Dataset entries

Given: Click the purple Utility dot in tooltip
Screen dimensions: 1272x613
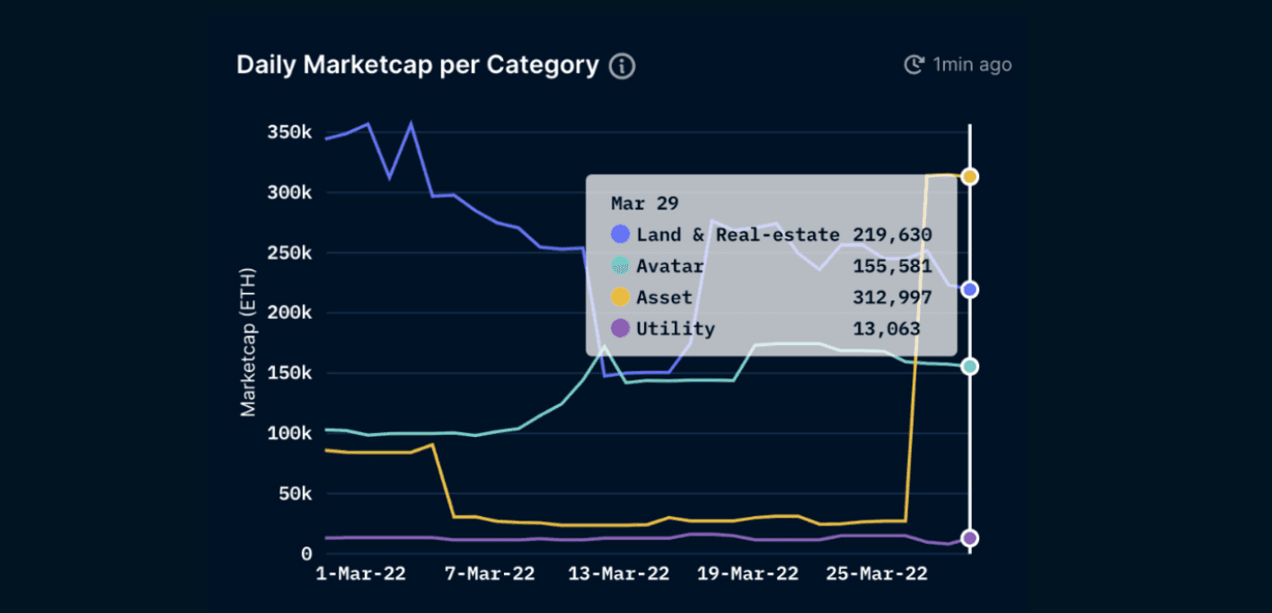Looking at the screenshot, I should pos(620,329).
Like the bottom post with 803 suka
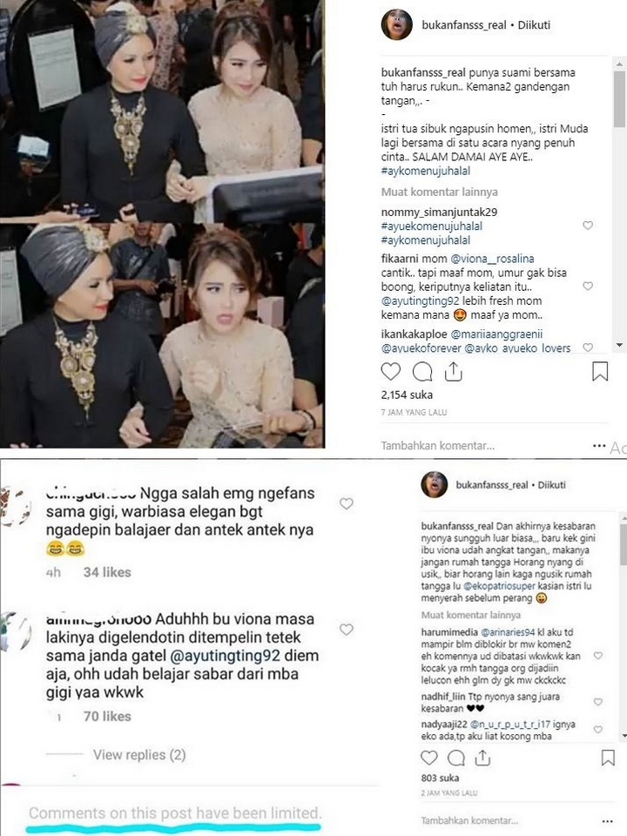Image resolution: width=627 pixels, height=836 pixels. (x=428, y=758)
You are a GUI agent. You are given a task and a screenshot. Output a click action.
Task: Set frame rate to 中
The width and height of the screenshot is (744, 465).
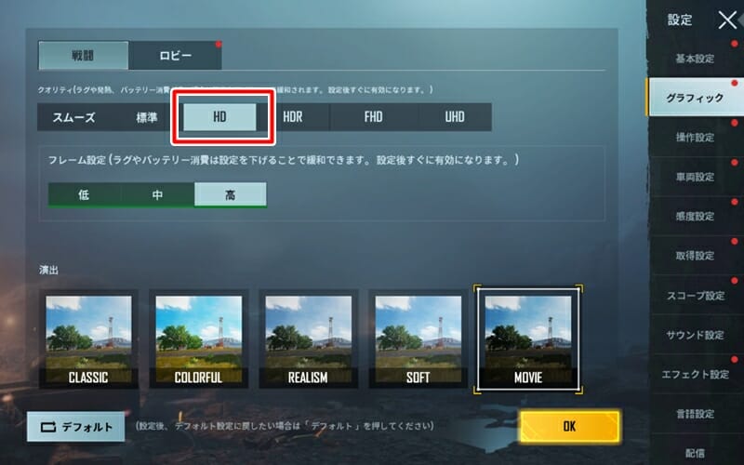(x=157, y=194)
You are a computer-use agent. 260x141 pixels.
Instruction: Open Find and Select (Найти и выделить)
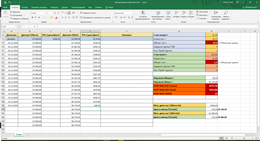(226, 13)
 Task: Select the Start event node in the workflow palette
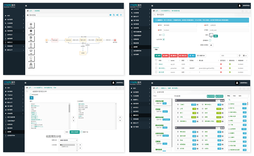coord(31,24)
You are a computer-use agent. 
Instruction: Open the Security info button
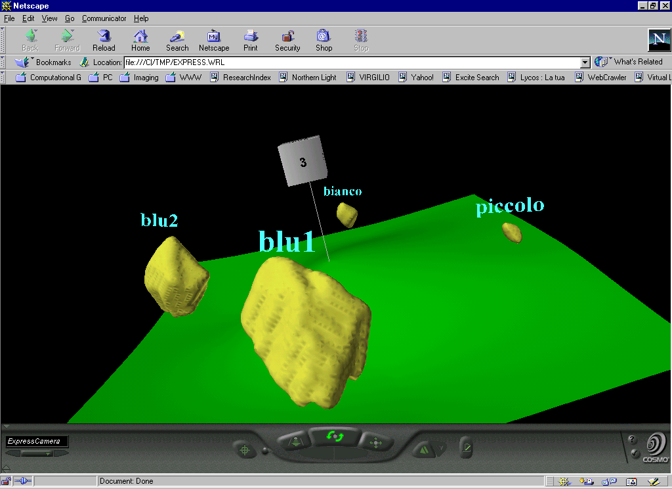click(287, 40)
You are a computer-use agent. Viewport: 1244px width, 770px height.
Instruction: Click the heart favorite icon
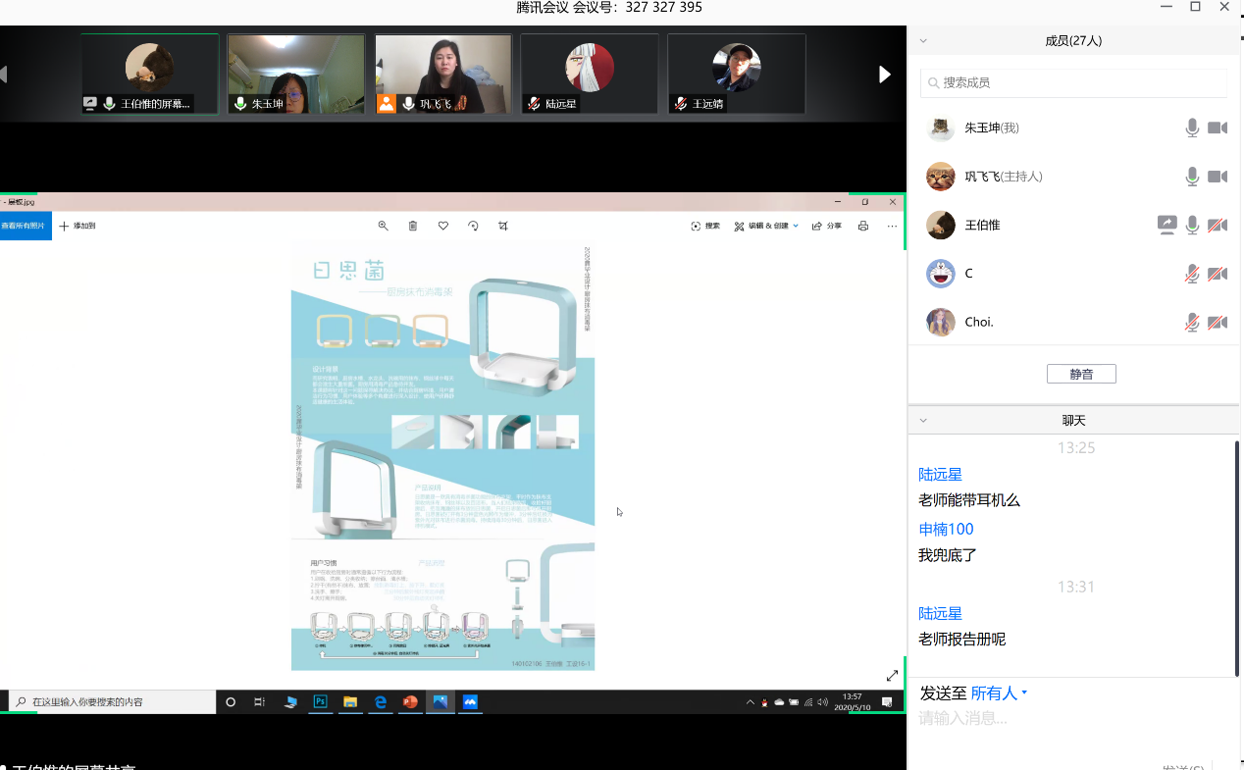point(443,226)
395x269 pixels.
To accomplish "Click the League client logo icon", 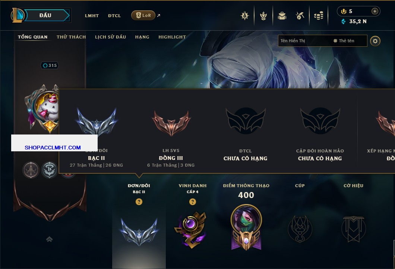I will (17, 15).
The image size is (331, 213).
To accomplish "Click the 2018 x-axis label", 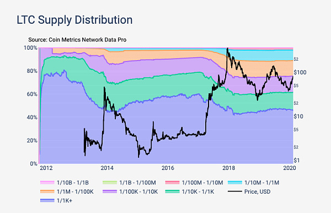I will [228, 168].
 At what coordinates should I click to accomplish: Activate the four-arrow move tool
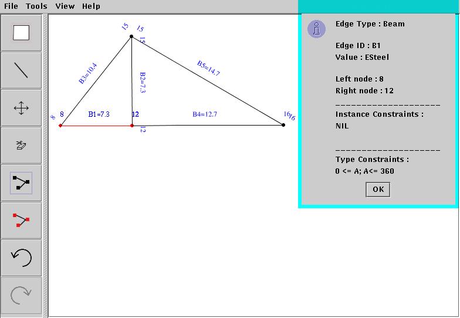tap(22, 108)
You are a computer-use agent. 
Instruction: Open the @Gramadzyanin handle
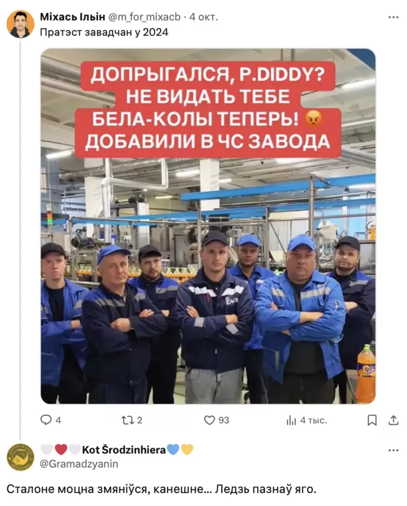coord(79,464)
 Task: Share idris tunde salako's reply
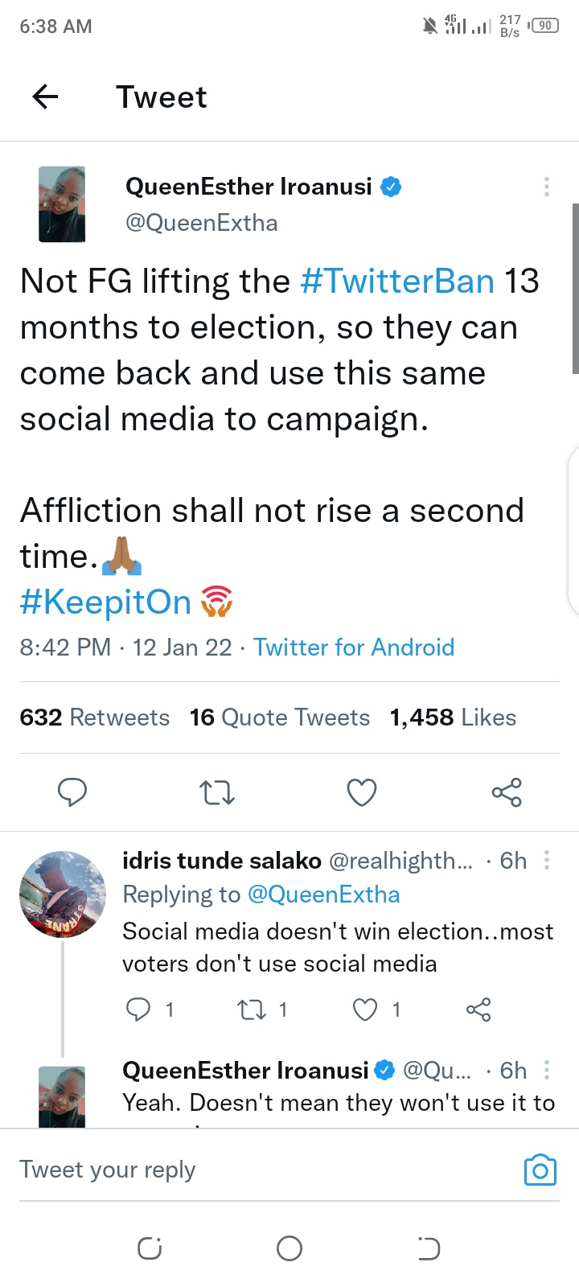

Instructions for the task
Take the entries above and copy out all lines with the string "computer".

Problem solution
You are a computer-use agent. 260x141 pixels.
You are a computer-use agent. 
You are a computer-use agent. Viewport: 1244px width, 770px height.
You are a computer-use agent. 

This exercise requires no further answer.